For those of us embarking on a spiritual quest, one of the most challenging practices can often be to find a balance amidst the rush of our daily lives. We seek to become and remain at perfect peace with ourselves in all situations, whatever may come our way. We want to treat all people, even those who may have hurt us, with the same level of compassion. We may seek to maintain neutral composure regardless of how we may feel, how excited, sad, angry, or happy we may be. In fact, many feel that in order for us to achieve balance in our lives, we need to let go of precisely those qualities that make us human.
Take, for example, a person who wishes to find peace in his life. He creates a situation for himself in which he feel satisfied with his job and his private life. He feels that he can go to work each day and come home to eat dinner, read a book, and retire to bed at the end of the day. He is pleased with this pace. Then comes a time when he realizes that he is bored. He feels something is missing. There is no excitement, no variety in his life. Everything has become a little too neutral. Could we say that this man has truly been able to cultivate balance in his life, if he continues to long for something more?

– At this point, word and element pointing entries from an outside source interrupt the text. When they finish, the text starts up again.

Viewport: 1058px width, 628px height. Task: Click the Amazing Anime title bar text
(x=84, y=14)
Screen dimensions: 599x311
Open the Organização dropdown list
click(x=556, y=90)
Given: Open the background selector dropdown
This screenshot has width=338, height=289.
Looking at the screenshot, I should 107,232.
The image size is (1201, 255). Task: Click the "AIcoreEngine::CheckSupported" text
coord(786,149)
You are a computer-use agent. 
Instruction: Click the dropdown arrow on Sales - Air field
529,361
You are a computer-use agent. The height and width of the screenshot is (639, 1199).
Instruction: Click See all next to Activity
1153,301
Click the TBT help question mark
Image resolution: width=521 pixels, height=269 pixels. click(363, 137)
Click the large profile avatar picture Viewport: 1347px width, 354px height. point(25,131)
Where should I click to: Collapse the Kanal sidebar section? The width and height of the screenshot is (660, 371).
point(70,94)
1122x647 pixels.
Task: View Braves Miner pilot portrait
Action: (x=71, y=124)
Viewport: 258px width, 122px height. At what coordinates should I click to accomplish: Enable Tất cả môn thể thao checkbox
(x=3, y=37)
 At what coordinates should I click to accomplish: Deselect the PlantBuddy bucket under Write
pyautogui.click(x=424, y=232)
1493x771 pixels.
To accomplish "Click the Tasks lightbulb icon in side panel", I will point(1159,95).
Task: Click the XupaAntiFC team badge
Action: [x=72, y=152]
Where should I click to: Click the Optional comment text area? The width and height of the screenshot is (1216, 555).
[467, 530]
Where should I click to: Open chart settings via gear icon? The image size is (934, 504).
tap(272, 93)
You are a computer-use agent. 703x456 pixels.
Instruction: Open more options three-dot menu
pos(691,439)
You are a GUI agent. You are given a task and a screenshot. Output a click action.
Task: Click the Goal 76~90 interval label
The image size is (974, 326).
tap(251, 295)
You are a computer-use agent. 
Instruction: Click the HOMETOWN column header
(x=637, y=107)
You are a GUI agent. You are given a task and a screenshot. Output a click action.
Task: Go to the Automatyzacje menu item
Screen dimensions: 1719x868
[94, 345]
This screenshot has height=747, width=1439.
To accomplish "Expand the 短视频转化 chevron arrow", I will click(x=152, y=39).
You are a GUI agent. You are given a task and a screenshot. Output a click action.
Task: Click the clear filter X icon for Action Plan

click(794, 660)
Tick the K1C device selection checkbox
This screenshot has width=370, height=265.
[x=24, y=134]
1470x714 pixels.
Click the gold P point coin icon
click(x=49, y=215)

I feel that, when we seek a sense of balance, we may forget that in this life, we are experiencing a human existence. So, why try to get away from ourselves by stripping ourselves of everything with which we have been gifted? I believe that by giving up everything that makes us happy and living a monastic life, some of us, but not others, can achieve enlightenment. Personally, if I were to give up what makes me most happy in this life, I would not feel at ease with myself. Something would be amiss.
Perhaps this is where the challenge truly lies. Instead of deciding to live an ascetic life, devoid of earthly pleasures, we can work to find a careful balance. For some of us, finding the True Self may be facilitated by consciously discarding the many pleasures that this life has to offer. Others, however, are on a different path. And that is okay. I feel that we would be doing ourselves a disservice by attempting to force ourselves into a place in which we feel miserable, simply because we feel we should be living our lives differently, the way those we look up to may live their own lives.
Does giving up sweets make you happy by eliminating this pleasure that often makes us feel oh-so-guilty, or does it make us long for that taste even more than before? Therein lies the lesson. By gently testing our boundaries and renouncing something, we can try to find a place that makes us feel at peace. Challenges are healthy, but only in so far as we allow ourselves to draw lessons from the challenges. If you are not ready to give up chocolate at this time, by all means continue to enjoy it. However, perhaps you could eat more mindfully, enjoying smaller portions of your favourite treat and only eating as much as you feel helps to satisfy your craving so you can move on to focus on other matters.
I will end here and leave you to contemplate another quote from a book I’m currently reading, Nischala Joy Devi’s The Secret Power of Yoga: A Woman’s Guide to the Heart and Spirit of the Yoga Sutras:
“Many teachers and translators of the scriptures encourage us to avoid the sweetness in life to better prepare us for the big payoff, enlightenment. It is actually the opposite. By generously sprinkling our lives with joy and sweetness, their seeds take root within us, reflecting in our every action. This ever-present joy is the greatest enlightenment and it can be ours right now!”
Affirmation: “I carefully test the waters of my life to find perfect balance.”
Wishing you a peaceful week! Sat Nam, and Namaste!